The value for the SHELL variable was not found the /etc/shells file

condesings opened this issue 3 years ago · comments

GLib: Cannot convert message: Could not open converter from “UTF-8” to “PWNKIT”
The value for the SHELL variable was not found the /etc/shells file

This incident has been reported.

instagmag · Answer 1 · Thu Jan 27 2022 02:06:33 GMT+0800 (China Standard Time)

GLib: Cannot convert message: Could not open converter from “UTF-8” to “PWNKIT” The value for the SHELL variable was not found the /etc/shells file

This incident has been reported.

./cve-2021-4034-poc
sh: 1: gcc: not found
GLib: Cannot convert message: Could not open converter from 'UTF-8' to 'PWNKIT'
The value for the SHELL variable was not found the /etc/shells file

Polkit
(pkexec --version)
pkexec version 0.105

KERNEL
(uname -a)
Linux new-server1 4.4.0-210-generic #242-Ubuntu SMP Fri Apr 16 09:57:56 UTC 2021 x86_64 x86_64 x86_64 GNU/Linux

jrselzer · Answer 2 · Thu Jan 27 2022 15:07:51 GMT+0800 (China Standard Time)

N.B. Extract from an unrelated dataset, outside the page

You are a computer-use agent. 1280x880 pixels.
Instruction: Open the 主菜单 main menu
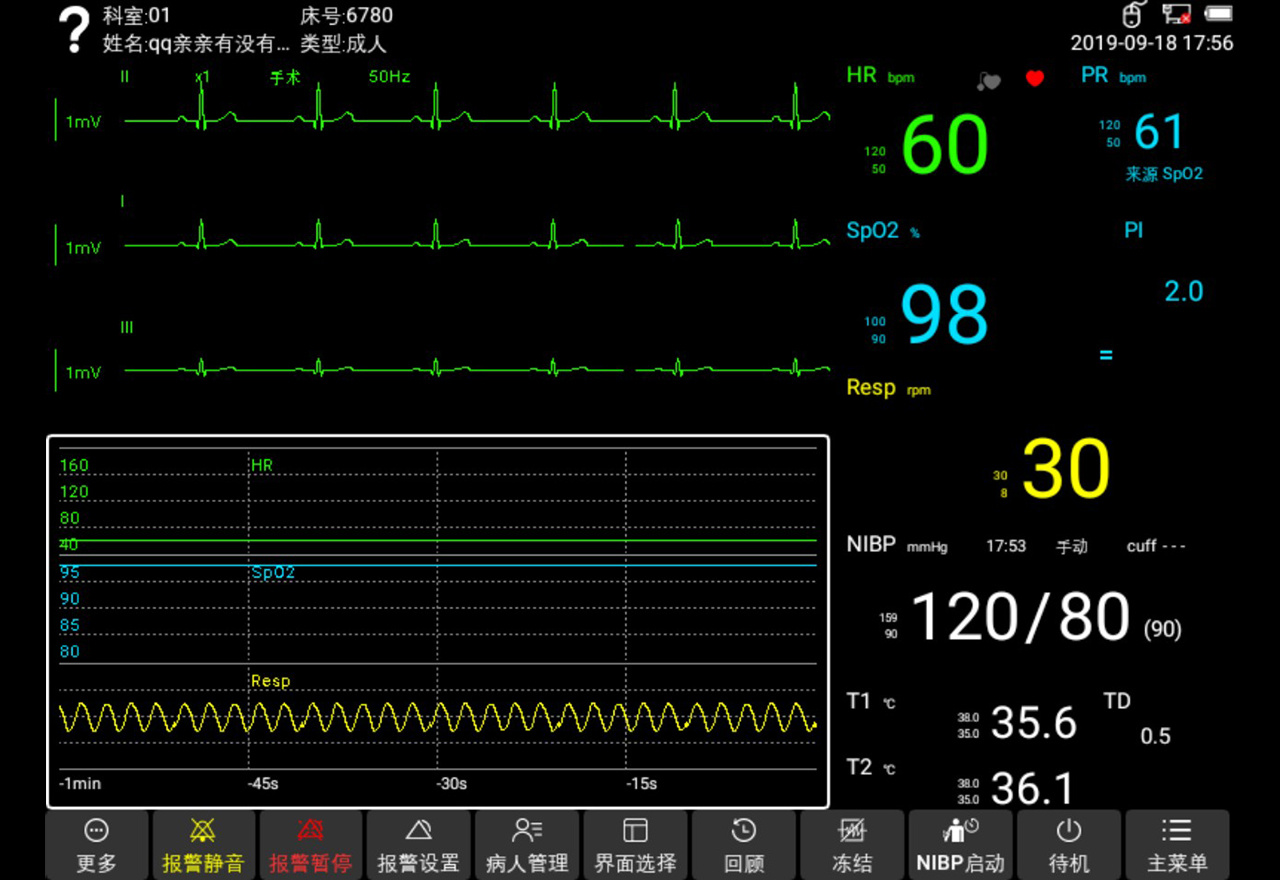coord(1176,845)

If I change line #11 of cve-2021-4034.c to

"SHELL=/bin/bash"
the error message above is not coming up. Instead I get

=== AUTHENTICATING FOR org.freedesktop.policykit.exec ===
Authentication is needed to run `GCONV_PATH=./pwnkit.so:.' as the super user
Authenticating as: root
Password:

My system:

$ uname -a
Linux server 3.10.0-1160.42.2.el7.x86_64 #1 SMP Tue Aug 31 20:15:00 UTC 2021 x86_64 x86_64 x86_64 GNU/Linux

$ cat /etc/redhat-release
Red Hat Enterprise Linux Server release 7.9 (Maipo)

$ rpm -q --whatprovides /bin/pkexec
polkit-0.112-26.el7.x86_64

Harry Kurn · Answer 3 · Thu Jan 27 2022 15:23:46 GMT+0800 (China Standard Time)

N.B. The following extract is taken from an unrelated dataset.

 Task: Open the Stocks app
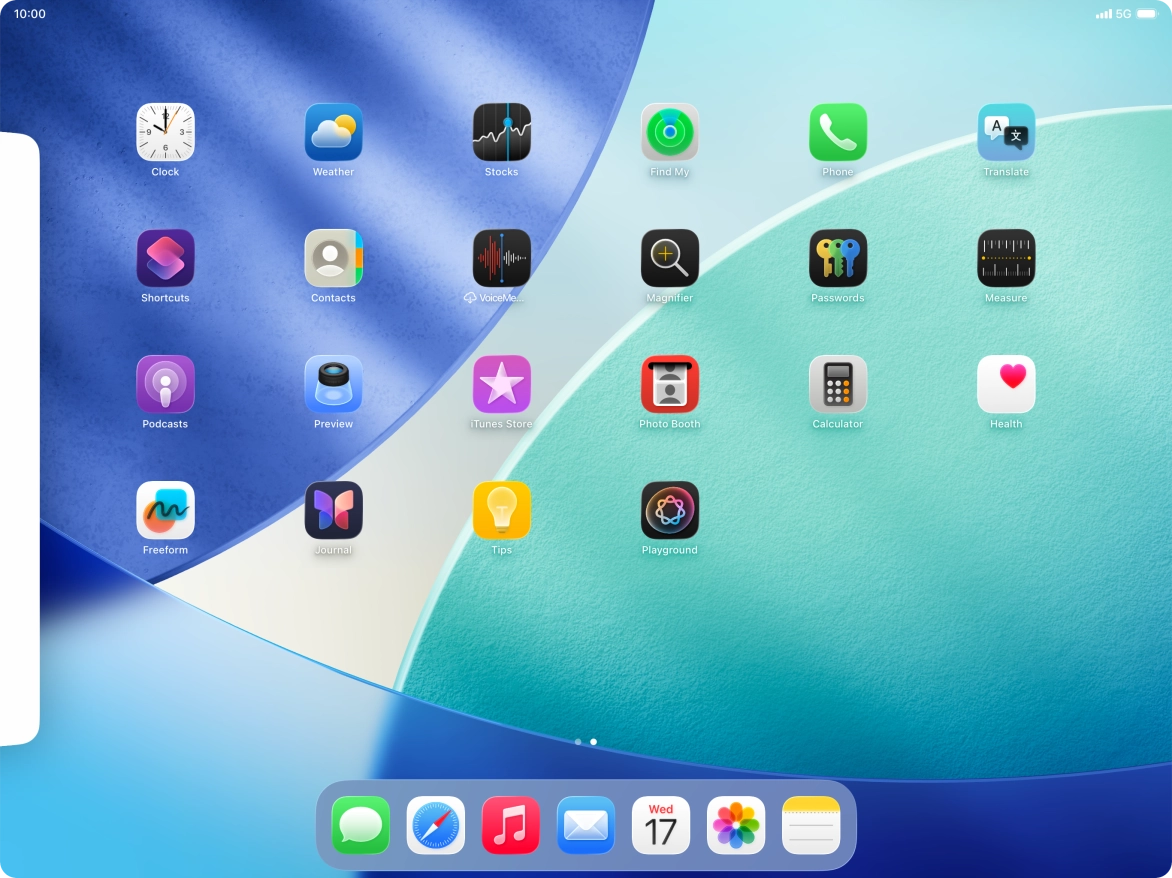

This exploitation technique doesn't use a valid shell. Why would you assign a valid shell when executing the vulnerable pkexec.

Important: this exploitation technique leaves traces in the logs (either
"The value for the SHELL variable was not found the /etc/shells file" or
"The value for environment variable [...] contains suscipious content").
However, please note that this vulnerability is also exploitable without
leaving any traces in the logs, but this is left as an exercise for the
interested reader.

https://qualys.com/2022/01/25/cve-2021-4034/pwnkit.txt Read also execve().

Davide Berardi · Answer 4 · Thu Jan 27 2022 18:13:41 GMT+0800 (China Standard Time)

As @owl4ce said, the trick is to trigger an error print to hijack it.

If you set the variable to a valid shell the exploit will not work.

@instagmag your need to install the compiler (on debian / ubuntu: sudo apt install gcc)

jrselzer · Answer 5 · Thu Jan 27 2022 18:42:39 GMT+0800 (China Standard Time)

sorry, my fault. Now it's working.

Davide Berardi · Answer 6 · Fri Jan 28 2022 03:31:19 GMT+0800 (China Standard Time)

So I'll close this issue, if the problem re-arise I will re-open it.